Sit comfortably in a chair, with both feet on the floor and your back away from the back of the chair.

Feel yourself more or less upright, and feel what that is like. Perhaps closing your eyes can help you get a more clear Sensing feel of yourself.

Now, slowly, begin to bring your right hand to your mouth, and then place it back down in your lap. You’ve done this a zillion times, so go slower than slow and see if you can notice anything new about this life necessary movement.
Rest.

Now bring the back of your right hand just to the left of your mouth, and bring your hand back down, and as you repeat this movement, move toward bringing the middle of your right forearm to your mouth. After it’s there, go back and forth from lap to middle of right forearm at your mouth.
Rest.

Now please come to this last position of middle of your right forearm on your mouth and begin to round and arch your spine. What does that mean?

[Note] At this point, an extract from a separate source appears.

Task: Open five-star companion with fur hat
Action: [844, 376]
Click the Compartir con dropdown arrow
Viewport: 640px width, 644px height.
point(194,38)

To round your spine: bring your belly in and back, rock back a bit on your pelvis, let your sternum sink and your nose lower as if you are going to look between your legs.

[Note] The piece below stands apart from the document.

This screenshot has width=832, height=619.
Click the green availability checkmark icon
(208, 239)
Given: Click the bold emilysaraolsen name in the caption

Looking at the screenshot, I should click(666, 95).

All the while your arm and mouth are united, and this gives your elbow a downward trajectory as you round your back.

Then when you arch your back, your elbow will lift, your eyes and nose will look up, your sternum will rise, your belly will come forward a bit and you will rock a bit forward on your pelvis.

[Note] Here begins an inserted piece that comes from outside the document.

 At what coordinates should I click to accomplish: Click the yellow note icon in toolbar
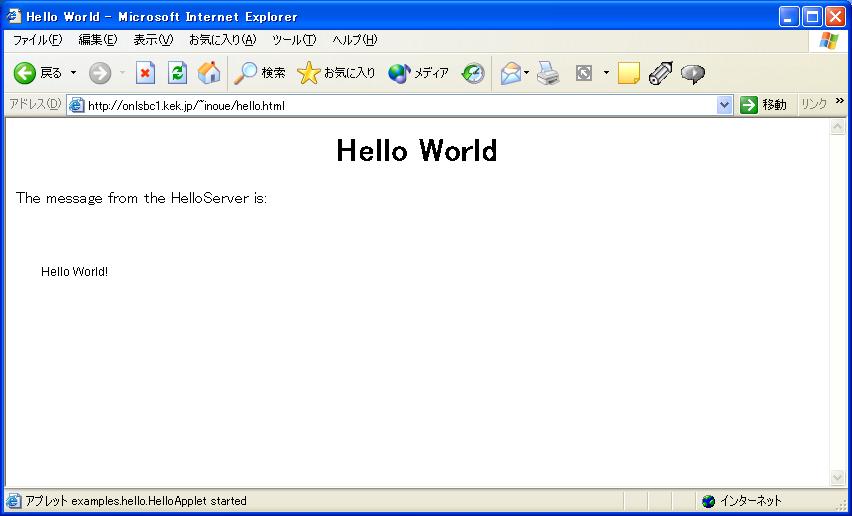point(628,73)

Go slowly and with pleasure and awareness in the arching and rounding, paying attention to all your parts:
spine,
ribs,
sternum,
elbow,
nose
belly
and pelvis.

Take rests if you get fatigued, or lose concentration, but do come back to this until you can feel an unity of sorts between your pelvis rocking forward and back, and your elbow raising and lowering.

Have thoughts, if you wish, about how this motion in the pelvis region could have something to do with s-e-x.

Rest.

Now, play with this a bit. Put yourself in the same position of the middle of your right forearm touching your mouth as you sit forward on your chair, and arch up so your elbow is more toward the sky/ ceiling and your pelvis is rocked forward more, and from here bring your pelvis into a kind of hula hoop circle on your chair, and allow your elbow to make a corresponding circle that you discover.

Enjoy this a bit, and then reverse the circle. Go slowly enough to get a nice realization of your pelvis and spine and head as a grand team.

Rest.

Now for a bit of the fighting part:
Sit with your left hand on your left knee, and bring your right hand down and outside of your left knee, going down and twisting slowly and easily. Then rise up from this with an arching of your back as earlier, but this time raising your right hand forward and up and to the right, as if slapping someone with the back of your right hand, or slashing a sword up and to the right, and any other image you’d like (hitting a backhand tennis shot way to high, flinging a Frisbee to the right and upward), whatever the image, feel your whole self participating in this curling down and twisting (as if to load your strike, throw, fling, slap) and then unfurling and letting your back and pelvis participate in a powerful move of your right arm and hand.

Rest.

This is all one sided. Please feel free to read the instructions and then imagine this all on the left side, and then perhaps do it just once on twice to see how clear your imagining was and what you would need to remember if you were to imagine it again.